Cerita tentang pertemanan yang janggal tapi awet
Saya menunggunya di resto yang cuma 200 meter dari rumahnya. Dia datang sambil menelepon dan bilang, “maaf, mahasiswa saya ditangkap polisi gegara demo anti-Israel di kampus. Kasih saya waktu 10 menit untuk kirim email ke polisi”
Pertama kali kenal ketika saya ambil kelas hukumnya di semester pertama di Buffalo. Mata kuliah yang sama ambil adalah “Law, Space, Power“, atau geography law, sehubungan dengan minat saya di migrasi dan citizenship beserta wilayah-wilayah limbo di area keimigrasian. Pendekatannya unik karena keterkaitan dengan ruang, kekuasaan, dan regulasi.

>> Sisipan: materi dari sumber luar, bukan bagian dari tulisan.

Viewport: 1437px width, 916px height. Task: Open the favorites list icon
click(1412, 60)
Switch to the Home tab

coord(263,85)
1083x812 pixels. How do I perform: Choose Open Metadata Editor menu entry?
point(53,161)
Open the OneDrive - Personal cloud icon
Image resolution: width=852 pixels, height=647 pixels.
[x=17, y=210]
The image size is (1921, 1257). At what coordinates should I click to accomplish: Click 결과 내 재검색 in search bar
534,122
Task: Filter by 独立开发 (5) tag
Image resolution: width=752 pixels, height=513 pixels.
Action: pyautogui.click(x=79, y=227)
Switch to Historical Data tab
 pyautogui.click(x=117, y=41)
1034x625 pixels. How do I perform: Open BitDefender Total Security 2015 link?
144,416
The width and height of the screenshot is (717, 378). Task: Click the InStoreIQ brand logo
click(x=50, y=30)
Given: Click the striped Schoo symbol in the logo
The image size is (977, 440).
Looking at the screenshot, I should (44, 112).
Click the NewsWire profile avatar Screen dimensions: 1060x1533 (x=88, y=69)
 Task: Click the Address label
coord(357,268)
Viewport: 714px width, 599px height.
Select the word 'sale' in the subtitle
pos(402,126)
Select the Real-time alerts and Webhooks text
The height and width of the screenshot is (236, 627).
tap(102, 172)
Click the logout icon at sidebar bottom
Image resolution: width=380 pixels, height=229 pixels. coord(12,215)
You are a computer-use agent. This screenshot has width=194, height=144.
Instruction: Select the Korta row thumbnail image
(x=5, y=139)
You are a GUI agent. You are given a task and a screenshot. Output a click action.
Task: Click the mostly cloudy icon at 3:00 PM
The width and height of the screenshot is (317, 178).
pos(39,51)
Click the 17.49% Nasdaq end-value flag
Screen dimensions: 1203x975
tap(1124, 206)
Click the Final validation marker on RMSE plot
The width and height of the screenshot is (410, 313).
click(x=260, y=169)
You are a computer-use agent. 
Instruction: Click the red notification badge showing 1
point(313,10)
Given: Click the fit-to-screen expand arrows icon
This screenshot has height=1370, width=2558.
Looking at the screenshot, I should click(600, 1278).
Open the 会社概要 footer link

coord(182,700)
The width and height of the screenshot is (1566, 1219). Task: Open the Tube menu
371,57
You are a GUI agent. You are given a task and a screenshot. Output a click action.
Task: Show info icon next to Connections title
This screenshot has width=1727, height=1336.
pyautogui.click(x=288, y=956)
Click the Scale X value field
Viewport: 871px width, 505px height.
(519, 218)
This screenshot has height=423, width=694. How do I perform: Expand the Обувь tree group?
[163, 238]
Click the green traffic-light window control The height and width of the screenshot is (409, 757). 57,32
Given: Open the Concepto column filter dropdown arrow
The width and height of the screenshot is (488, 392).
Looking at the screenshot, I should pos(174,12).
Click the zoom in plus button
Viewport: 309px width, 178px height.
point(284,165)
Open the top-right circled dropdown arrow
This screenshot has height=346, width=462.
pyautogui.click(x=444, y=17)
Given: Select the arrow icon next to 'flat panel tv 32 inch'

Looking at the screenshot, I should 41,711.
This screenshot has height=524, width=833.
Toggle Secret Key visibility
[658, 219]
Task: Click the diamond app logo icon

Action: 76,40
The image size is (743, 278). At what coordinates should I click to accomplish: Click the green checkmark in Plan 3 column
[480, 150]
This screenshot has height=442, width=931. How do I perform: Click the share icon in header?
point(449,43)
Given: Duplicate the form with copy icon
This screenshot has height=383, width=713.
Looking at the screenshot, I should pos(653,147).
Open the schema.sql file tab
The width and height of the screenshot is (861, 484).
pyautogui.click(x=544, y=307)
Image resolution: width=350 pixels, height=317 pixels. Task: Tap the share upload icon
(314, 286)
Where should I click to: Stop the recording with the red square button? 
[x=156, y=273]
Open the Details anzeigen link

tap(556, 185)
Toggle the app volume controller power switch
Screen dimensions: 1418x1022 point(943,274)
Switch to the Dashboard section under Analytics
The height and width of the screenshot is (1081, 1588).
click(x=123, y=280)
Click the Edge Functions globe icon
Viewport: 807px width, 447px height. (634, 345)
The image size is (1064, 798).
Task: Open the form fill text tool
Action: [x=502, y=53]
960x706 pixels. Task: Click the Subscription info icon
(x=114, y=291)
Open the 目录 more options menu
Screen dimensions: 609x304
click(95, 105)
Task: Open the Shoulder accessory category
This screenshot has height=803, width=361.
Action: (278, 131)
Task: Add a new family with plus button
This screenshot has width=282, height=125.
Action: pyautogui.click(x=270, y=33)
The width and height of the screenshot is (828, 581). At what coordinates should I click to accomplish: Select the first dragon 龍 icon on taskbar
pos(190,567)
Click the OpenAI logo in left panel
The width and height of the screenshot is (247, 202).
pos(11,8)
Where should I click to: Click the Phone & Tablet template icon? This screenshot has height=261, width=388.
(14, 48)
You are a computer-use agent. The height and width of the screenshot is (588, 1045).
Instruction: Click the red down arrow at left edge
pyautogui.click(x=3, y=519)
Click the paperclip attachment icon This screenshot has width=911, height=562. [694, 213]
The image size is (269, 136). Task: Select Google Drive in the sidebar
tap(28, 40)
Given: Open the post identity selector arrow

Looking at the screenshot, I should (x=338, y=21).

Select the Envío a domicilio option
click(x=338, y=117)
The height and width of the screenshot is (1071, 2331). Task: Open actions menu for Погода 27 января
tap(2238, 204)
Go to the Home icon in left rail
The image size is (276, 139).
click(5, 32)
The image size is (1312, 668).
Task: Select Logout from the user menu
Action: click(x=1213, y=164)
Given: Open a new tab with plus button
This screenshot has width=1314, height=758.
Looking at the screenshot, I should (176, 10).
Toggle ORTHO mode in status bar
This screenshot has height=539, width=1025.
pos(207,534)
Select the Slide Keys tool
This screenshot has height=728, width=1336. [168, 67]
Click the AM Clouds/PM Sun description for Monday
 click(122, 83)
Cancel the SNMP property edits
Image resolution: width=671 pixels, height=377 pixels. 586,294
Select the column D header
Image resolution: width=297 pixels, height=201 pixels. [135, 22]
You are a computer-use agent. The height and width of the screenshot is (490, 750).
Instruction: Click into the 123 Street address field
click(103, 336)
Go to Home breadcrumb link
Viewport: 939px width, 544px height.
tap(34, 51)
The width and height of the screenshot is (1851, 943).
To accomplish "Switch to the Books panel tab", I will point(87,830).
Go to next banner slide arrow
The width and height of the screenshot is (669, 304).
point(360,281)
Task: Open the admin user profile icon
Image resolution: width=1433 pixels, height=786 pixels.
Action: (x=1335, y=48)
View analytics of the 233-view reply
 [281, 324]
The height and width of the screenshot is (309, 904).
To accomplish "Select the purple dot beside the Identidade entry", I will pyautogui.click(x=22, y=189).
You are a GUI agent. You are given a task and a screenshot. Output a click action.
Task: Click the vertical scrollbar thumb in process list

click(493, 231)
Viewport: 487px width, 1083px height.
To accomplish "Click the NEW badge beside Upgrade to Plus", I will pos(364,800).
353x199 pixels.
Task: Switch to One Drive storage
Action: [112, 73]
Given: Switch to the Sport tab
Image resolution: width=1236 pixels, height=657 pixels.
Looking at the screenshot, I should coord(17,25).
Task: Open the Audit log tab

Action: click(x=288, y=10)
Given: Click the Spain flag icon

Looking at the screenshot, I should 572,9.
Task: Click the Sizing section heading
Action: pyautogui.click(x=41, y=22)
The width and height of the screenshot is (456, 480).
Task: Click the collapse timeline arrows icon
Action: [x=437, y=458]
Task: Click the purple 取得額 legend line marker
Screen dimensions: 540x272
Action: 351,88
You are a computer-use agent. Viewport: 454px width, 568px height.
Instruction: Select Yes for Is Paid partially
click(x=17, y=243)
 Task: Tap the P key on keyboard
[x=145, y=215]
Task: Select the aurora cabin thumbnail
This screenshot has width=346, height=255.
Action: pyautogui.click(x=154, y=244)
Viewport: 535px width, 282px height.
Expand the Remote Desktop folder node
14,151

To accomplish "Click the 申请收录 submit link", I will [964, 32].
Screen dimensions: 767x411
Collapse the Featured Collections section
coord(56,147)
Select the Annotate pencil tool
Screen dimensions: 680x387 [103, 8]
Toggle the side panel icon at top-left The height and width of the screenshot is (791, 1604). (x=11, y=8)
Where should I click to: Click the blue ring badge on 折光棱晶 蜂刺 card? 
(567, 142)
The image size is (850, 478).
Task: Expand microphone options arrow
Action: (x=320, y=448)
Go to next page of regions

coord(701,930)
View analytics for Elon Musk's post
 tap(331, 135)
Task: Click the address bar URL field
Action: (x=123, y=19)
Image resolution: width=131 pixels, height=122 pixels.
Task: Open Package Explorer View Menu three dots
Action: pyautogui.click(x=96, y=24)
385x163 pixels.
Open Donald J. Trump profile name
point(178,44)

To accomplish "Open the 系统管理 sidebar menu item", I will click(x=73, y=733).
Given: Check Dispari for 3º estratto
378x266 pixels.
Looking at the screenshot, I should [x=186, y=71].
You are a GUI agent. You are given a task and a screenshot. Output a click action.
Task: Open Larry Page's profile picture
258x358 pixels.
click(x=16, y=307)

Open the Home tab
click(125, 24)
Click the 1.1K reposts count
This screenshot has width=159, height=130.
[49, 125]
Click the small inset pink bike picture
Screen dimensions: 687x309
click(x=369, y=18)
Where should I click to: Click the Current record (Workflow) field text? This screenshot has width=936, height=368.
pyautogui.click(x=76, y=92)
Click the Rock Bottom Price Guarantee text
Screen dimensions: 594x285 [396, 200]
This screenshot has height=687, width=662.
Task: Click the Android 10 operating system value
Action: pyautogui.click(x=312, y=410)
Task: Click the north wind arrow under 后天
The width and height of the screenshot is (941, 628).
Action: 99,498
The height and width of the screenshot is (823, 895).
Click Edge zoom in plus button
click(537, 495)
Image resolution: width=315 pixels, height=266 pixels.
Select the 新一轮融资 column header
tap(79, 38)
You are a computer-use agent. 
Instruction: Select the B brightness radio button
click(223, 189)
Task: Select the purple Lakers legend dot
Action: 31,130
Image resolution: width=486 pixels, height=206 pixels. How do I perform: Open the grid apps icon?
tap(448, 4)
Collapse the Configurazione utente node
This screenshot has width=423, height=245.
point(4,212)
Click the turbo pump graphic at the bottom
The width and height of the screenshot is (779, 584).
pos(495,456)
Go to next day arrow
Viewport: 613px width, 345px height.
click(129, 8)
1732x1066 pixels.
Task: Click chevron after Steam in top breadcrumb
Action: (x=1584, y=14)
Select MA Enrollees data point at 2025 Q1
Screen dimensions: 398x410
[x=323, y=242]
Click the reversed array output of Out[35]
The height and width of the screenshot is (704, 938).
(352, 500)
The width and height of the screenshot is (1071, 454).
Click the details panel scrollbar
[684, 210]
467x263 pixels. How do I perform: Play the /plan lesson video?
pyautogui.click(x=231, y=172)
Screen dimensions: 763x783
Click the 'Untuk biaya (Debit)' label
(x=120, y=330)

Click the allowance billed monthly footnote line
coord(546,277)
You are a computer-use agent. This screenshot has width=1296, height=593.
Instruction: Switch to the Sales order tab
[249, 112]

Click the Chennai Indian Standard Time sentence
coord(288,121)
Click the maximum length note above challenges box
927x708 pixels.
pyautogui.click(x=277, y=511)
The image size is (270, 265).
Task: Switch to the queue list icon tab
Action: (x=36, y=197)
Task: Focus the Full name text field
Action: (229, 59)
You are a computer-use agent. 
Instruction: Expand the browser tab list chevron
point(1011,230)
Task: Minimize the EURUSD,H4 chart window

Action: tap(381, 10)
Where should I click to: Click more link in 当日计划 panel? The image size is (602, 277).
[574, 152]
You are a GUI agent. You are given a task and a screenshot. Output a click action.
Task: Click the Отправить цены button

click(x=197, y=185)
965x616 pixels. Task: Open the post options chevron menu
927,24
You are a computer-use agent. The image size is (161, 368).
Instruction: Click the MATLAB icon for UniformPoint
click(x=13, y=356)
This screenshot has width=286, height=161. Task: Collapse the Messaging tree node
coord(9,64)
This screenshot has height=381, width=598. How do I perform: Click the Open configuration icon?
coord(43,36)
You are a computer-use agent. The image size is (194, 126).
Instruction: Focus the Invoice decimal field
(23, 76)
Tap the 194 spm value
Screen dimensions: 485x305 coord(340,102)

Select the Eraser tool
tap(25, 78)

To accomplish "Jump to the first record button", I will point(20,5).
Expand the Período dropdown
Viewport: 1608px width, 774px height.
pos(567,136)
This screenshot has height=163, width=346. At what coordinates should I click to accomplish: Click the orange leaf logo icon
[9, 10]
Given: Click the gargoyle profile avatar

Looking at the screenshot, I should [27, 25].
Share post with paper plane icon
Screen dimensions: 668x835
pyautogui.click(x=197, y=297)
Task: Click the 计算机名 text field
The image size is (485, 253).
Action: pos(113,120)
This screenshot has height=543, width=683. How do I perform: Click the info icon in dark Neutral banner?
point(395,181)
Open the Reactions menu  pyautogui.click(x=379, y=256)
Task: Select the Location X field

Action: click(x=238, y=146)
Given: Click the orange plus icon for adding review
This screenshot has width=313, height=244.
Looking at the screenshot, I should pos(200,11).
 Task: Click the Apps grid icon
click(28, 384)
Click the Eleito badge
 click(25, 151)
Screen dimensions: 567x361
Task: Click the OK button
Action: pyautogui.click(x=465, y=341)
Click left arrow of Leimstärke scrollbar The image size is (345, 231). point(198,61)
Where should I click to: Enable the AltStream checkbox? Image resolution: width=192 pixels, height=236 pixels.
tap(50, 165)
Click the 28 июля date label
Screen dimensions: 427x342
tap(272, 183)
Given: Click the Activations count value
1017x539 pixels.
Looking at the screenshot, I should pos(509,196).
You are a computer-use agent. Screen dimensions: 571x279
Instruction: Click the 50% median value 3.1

Setelah kuliah berakhir, kami berteman. Dia Professor yang mau dimintai surat rekomendasi last minute jika aku daftar beasiswa, dan ketika dia dalam ujian masa tenure professorship-nya, saya pinjamkan Nanny (Mbak Elmi) untuk mengasuh bayinya.
Irus lahir dan besar di Israel, lulus Fakultas Hukum di Universitas Hebrew, dan jadi pengacara HAM terutama bagi perempuan Palestina yang terjebak di penjara Israel. Selain profesor hukum, dia juga ethnographer, jadi bukunya banyak berkaitan dengan kritik terhadap settlement Israel dengan mengambil case dari nature etnography (perang pohon antara Israel dan Palestina, mengambil metafora kebun binatang sebagai institusi captivity-kurungan- dan yang terakhir settling nature, kiasan kolonialisme Israel melalui politik cagar alam, dan lain-lain).
Setelah 11 tahun kami bersua kembali. Saya pikir bakalan catch up, ternyata jadi curhat!
Dengan perkembangan politik di Gaza akhir-akhir ini, dia curhat dimanapun dia memberikan kuliah umum di kampus-kampus nasional atau internasional, selalu diawasi polisi. Diapun dianggap sebagai traitor di negaranya terutama karena buku Settling Nature yang kebetulan terbit bulan Oktober menjadi bulan-bulanan di Israel.
Anyway, perjumpaan singkat tapi menjadi rekoneksi bahwa kami dalam berbagai hal punya banyak kesamaan sebagai ibu dan perempuan.